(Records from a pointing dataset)

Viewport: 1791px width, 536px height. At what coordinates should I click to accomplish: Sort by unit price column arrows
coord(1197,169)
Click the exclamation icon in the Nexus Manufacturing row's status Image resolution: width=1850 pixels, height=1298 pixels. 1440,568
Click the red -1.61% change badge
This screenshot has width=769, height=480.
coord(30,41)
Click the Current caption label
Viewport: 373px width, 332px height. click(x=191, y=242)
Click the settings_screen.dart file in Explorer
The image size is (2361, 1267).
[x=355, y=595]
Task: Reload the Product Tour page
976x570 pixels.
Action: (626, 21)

Exercise description: Pull out every line of the records above that contains the string "height", treating uppercase and lowercase as different.

Answer for the task:
Viewport: 1791px width, 536px height. At what coordinates should I click to accomplish: Sort by unit price column arrows
Click the exclamation icon in the Nexus Manufacturing row's status Image resolution: width=1850 pixels, height=1298 pixels. 1440,568
This screenshot has width=769, height=480.
Viewport: 373px width, 332px height. click(x=191, y=242)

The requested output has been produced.